To accurately diagnose a portosystemic shunt and determine its location, imaging techniques such as angiography, ultrasonography, and scintigraphy should be utilized. Intraoperative mesenteric portography provides excellent visualization of the portal system but usually requires a celiotomy. The dog is anesthetized and a small laparotomy is performed. Water-soluble contrast medium (maximum total dose, 2 ml/kg) is injected into a catheterized jejunal or splenic vein, and one or more radiographs are taken during completion of the injection. Alternatively the spleen can be injected directly and percutaneously in a sedated dog. However, there is a risk of splenic laceration with this technique, and the shunt will not be visible on radiographs if the contrast leaks out of the spleen or the spleen overlies the shunt. Because no dilution of contrast material occurs, intraoperative mesenteric portography provides an excellent image of the shunt if it is not too large. The technique is relatively simple and requires no special equipment. Differentiation of intrahepatic and extrahepatic PSS may be made on most portograms. If the most caudal loop of the shunt or the point where the shunt diverges from the portal vein is cranial to the T-13 vertebra, then the shunt location is probably intrahepatic. The shunt location will vary by one half to three fourths of a vertebral length depending on the phase of respiration.
Diagnosis of PSS may be made with hepatic ultrasonography. Ultrasonographic evidence of PSS includes microhepatica, decreased numbers of hepatic and portal veins, and detection of the anomalous vessel. Extrahepatic PSS are more difficult to diagnose with ultrasonography; their location is often obscured by gas-filled intestines. Overlying ribs and lungs may also interfere with a thorough ultrasonographic evaluation. Colorflow doppler is useful for detecting changes in the direction and rate of blood flow in the portal vein.
Nuclear scintigraphy is a noninvasive means of evaluating dogs for portal venous shunting. In dogs 99mtechnetium pertechnetate is extracted from the circulation primarily by the liver. In animals with shunts, the pertechnetate rapidly circulates to the heart and lungs. Normal dogs have a shunt fraction of less than 15% on scintigraphy; most dogs with shunts have fractions greater than 60%.
Magnetic resonance angiography (MRA) and CT scans have also been used to diagnose portosystemic shunts.
The ultimate diagnostic tool is laparotomy. Once experience is obtained, most extrahepatic shunts and approximately half of intrahepatic shunts can be identified on exploratory.
Single congenital portosystemic shunts must be differentiated from multiple acquired shunts secondary to portal hypertension, and from hepatic microvascular dysplasia.
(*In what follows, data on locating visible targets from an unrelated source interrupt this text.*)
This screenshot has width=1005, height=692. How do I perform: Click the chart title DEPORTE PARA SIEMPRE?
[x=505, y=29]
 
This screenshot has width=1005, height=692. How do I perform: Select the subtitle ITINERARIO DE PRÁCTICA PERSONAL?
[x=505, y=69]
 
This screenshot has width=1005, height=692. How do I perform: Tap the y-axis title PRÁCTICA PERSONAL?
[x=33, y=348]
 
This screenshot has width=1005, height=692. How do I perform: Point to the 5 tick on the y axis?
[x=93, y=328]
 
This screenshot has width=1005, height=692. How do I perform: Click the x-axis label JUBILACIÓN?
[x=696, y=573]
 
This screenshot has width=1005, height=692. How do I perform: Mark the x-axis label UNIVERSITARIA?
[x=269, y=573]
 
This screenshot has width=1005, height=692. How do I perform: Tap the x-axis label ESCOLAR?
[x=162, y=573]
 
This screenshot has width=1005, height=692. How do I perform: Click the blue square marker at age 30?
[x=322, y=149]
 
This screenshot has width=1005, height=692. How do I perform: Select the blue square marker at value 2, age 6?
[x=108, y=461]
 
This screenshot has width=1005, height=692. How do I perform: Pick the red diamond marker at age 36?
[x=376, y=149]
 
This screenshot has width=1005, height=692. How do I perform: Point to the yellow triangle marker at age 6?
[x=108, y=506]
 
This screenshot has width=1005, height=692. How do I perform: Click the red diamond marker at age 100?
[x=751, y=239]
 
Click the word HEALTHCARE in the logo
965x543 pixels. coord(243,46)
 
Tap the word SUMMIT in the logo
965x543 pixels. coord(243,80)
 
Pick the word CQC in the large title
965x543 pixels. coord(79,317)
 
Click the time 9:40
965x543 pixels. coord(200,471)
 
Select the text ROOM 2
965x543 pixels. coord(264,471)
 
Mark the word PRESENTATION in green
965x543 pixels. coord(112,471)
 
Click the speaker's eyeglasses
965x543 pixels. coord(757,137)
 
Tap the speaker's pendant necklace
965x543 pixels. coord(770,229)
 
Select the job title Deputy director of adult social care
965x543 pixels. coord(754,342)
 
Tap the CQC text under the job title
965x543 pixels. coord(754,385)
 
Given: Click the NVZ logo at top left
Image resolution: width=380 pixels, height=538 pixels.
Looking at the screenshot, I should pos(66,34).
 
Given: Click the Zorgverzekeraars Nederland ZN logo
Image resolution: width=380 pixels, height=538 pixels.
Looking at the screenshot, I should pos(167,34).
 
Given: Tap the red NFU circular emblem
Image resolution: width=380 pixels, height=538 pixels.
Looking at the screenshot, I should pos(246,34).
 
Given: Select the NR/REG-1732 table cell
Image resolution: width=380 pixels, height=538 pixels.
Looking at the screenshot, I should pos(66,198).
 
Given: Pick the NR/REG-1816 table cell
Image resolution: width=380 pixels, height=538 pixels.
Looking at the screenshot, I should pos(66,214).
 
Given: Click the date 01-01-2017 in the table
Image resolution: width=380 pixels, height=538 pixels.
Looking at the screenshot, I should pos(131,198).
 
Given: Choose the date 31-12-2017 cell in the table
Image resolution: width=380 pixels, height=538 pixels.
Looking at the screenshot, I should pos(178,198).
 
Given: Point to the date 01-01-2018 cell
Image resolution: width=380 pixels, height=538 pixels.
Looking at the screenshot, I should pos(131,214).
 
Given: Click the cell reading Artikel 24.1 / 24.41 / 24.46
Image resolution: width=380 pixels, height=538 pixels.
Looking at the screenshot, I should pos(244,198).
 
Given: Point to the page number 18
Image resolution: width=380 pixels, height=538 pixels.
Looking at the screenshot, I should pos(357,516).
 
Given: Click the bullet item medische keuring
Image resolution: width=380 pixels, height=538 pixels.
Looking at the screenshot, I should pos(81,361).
Hepatic microvascular dysplasia (HMD) signifies a disorganization of the liver's microscopic architecture which is similar to that of dogs with single congenital shunts. HMD has been reported in small breed dogs such as the Yorkshire terrier, Cairn terrier, Maltese, cocker spaniel, and poodle. Dogs with HMD display biochemical, hematologic, and clinical changes consistent with portosystemic shunting but lack a macroscopic portosystemic shunt. Definitive diagnosis is by ruling out a macroscopic shunt through exploratory laparotomy, nuclear scan, or portography. Signs of HMD are managed by low protein diet; lactulose is added if necessary.